The ITC examines cases of alleged trade law improprieties for specific industries. A group of domestic steelmakers testified before the commission, arguing that steel importers were "dumping" cheap steel into the States, or selling the product at less than fair values. In a sweeping judgment, 12 different lines of steel, including the tool steels used for molds, were identified as products that faced unfair competition from importers. 

Tom Schade, vp and general manager of International Mold Steel, fears the repercussions of what 30 and 40 percent tariffs could mean for his business as well as U.S. moldmaking. As an importer of high-quality, specialized mold steels, his company's products don't fit the dumping designation, with many costing more than domestic counterparts. Despite this, Schade has found his company lumped in with others in the broad and, as he feels, ill-conceived action. 

"If [the ITC] goes forward, and we don't get our exclusions, and they throw punitive tariffs on our product line," Schade says, "it will be detrimental to our business, but we will survive it short term. The people it destroys are my customers, and my customers are mold shops. Once that happens, it will be the death knell of our business." 

Schade admits that it's difficult to say definitively, but he estimates that some lines of tool steel, like 420 stainless, are sourced outside the U.S. up to 90 percent. The potential 30 to 40 percent tariffs on that steel would ultimately trickle down to moldmakers. 

Schade and others argue that steels that are almost entirely produced overseas pose no real threat to U.S. steelmakers. 

In testimony before the commission, Precision Marshall Steel President and CEO Jack Milhollan questioned how much U.S. steelmakers were actually affected by imports of tool steel. 

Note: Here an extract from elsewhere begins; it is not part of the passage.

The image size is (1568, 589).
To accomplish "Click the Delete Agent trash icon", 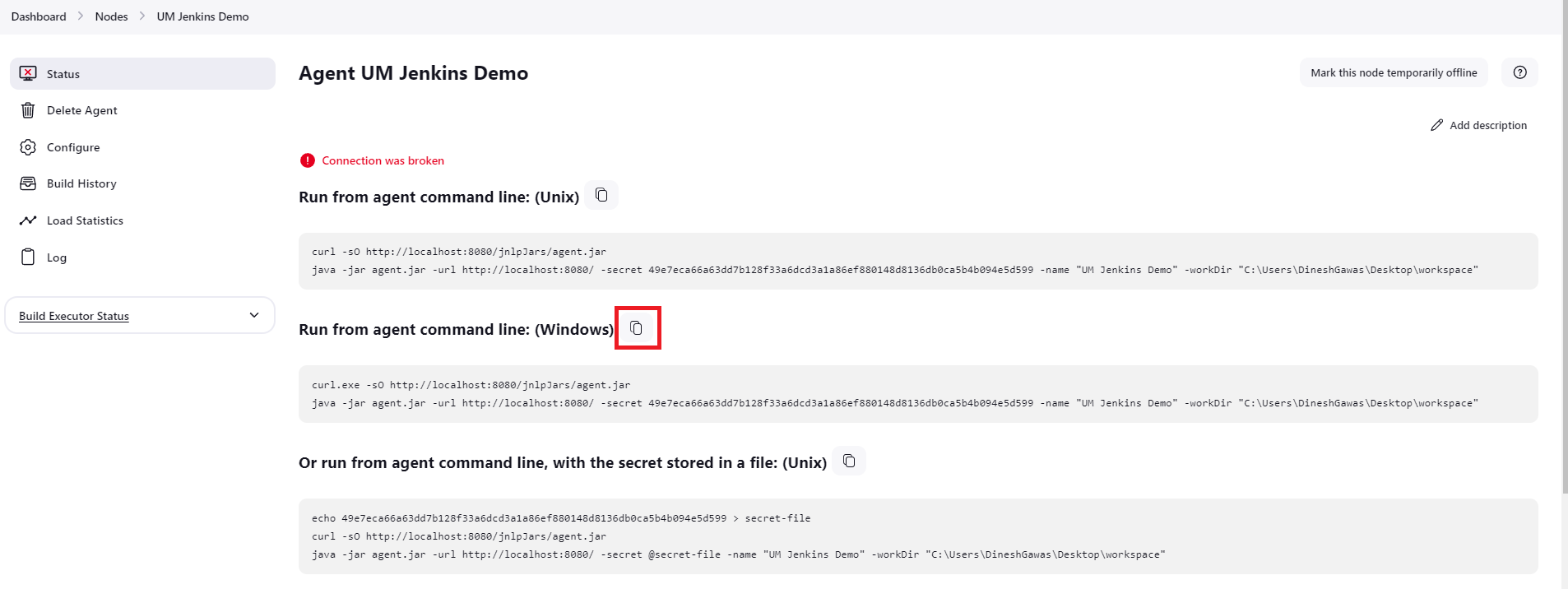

"Although the domestic industry may claim that it is injured by imports," Milhollan testified, "I have been in this business for long enough to see that such an assertion is simply not the case. The 3.9 percent market share that the domestic industry claims to have lost absolutely does not constitute serious injury." 

Since 1998, more than two dozen domestic steelmakers have filed for Chapter 11 bankruptcy protection, but instead of being undermined by low-cost imports, Schade feels that many of these companies operated flawed businesses that would have failed regardless of imports. 

"What you're doing here is applying tariffs to support failed companies or failed business models," Schade said. "If a company is bankrupt, it's bankrupt." 

Schade likens the current economic atmosphere to that of the late 1920s when the Hawley-Smoot Tariff Act was implemented to protect U.S. businesses after the stock market crash. Other countries retaliated with their own protectionist tariffs, trading ceased, and the global economy sank into the Depression. He says the once-booming market of the late '90s and its subsequent swoon sets up a familiar stage, and one industry-specific tariff could set a trade war into motion. 

"One small action for one specific industry—do you think it's going to stop there?" Schade said. "Everyone who can think of a reason to have tariff protection for their products is going to throw out the same things, and there will be retaliatory tariffs from overseas." 

The President will respond to the ITC's recommendations by Feb. 17. In the interim, Schade himself has written a letter to President Bush in an attempt to stress the dire situation a once-vital segment of U.S. manufacturing faces. 

"Loser number one is going to be the mold and die industry in this country," Schade says. "Once all the toolbuilding moves offshore, the next thing to move will be the molding. I hate to sound like an alarmist, but this one scares the hell out of me."